■ **YOUR OBJECTIVE**
What is the number of lines in the entries that contain the word "left"? Answer with that figure alone.

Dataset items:
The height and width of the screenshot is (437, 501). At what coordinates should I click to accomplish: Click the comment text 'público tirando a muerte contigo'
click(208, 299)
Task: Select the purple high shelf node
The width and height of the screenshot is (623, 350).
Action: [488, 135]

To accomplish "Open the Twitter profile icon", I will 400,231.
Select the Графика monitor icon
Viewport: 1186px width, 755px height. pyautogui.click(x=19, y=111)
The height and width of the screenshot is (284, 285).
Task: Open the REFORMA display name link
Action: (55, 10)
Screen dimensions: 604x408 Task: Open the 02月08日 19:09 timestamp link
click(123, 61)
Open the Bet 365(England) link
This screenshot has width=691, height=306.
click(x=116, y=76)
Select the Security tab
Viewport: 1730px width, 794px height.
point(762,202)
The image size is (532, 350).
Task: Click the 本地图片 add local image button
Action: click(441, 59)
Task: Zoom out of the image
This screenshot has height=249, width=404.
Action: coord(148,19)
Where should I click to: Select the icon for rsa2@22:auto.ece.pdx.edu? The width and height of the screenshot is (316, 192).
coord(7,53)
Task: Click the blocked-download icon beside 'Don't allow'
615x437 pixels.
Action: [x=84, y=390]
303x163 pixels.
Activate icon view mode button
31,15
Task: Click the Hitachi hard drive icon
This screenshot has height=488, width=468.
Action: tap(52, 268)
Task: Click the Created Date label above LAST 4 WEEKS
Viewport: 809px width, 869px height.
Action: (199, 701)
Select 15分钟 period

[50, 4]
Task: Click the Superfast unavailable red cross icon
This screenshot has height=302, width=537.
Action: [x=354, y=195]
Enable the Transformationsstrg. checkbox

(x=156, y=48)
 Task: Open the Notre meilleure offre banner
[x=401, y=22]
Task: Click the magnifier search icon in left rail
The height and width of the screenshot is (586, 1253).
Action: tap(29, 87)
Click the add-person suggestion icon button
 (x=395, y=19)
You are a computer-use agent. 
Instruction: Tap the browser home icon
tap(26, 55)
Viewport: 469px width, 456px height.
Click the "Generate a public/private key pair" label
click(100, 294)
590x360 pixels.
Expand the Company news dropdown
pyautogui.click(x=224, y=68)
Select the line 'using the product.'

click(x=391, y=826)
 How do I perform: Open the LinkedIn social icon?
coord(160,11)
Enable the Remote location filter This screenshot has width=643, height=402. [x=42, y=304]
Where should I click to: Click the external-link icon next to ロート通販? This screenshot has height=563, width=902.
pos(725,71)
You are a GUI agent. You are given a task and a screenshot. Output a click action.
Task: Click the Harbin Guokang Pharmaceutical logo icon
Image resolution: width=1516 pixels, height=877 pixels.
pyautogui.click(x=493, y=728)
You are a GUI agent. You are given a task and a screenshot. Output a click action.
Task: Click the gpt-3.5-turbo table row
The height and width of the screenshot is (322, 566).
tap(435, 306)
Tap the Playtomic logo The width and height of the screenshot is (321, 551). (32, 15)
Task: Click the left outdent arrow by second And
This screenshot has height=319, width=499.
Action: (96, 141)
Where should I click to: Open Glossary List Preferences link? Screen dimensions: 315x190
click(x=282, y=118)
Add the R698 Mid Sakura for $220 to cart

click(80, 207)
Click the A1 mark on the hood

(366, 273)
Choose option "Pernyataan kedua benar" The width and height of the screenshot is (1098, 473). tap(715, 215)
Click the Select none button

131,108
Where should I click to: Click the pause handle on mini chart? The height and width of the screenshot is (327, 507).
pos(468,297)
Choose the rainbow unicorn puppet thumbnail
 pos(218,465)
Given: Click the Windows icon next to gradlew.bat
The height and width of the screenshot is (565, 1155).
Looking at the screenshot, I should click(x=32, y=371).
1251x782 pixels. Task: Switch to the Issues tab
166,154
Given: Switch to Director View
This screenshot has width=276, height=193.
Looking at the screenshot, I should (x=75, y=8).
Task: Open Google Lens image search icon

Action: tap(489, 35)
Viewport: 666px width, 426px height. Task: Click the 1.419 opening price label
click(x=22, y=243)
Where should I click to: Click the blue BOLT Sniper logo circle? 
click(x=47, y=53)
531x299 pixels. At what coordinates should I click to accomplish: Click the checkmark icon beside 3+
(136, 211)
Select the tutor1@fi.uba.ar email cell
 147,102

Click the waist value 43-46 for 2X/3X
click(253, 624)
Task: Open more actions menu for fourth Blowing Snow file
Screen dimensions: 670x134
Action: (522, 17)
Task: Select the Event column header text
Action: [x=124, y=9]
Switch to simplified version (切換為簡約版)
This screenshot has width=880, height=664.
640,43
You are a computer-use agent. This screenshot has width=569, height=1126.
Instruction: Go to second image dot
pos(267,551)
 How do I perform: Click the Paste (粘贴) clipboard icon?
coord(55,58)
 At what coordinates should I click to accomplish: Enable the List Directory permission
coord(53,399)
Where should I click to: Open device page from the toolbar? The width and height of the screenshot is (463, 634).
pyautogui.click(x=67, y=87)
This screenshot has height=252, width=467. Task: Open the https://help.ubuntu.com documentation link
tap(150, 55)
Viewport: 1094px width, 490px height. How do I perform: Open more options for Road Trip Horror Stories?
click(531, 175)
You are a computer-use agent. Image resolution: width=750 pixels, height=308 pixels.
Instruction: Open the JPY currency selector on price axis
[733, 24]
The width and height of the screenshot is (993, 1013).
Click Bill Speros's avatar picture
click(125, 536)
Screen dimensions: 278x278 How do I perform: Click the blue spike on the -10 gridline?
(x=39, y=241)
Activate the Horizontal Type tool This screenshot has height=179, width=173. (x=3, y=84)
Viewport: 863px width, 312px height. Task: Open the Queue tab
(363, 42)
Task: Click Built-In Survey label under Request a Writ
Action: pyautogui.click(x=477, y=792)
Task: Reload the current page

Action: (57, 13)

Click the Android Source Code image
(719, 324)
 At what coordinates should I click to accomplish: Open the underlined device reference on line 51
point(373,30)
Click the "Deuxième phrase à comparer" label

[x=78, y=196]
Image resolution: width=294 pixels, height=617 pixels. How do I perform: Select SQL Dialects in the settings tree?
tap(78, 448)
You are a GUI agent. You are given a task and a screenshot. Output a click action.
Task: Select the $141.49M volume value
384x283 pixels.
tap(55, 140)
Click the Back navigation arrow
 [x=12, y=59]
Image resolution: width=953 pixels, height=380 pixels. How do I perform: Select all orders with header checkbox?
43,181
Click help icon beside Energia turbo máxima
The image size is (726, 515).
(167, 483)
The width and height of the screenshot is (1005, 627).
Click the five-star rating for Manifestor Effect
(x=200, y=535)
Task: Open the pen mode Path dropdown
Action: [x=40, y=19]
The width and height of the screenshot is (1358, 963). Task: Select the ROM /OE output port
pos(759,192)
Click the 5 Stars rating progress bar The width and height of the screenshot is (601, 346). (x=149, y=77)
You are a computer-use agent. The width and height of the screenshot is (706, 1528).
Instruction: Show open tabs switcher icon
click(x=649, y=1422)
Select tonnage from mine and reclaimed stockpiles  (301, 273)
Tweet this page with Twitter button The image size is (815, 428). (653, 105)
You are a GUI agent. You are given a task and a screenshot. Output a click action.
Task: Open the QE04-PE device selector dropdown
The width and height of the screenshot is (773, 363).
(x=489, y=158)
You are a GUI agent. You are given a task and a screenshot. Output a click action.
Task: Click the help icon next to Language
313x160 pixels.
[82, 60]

■ **EXERCISE RESPONSE**
2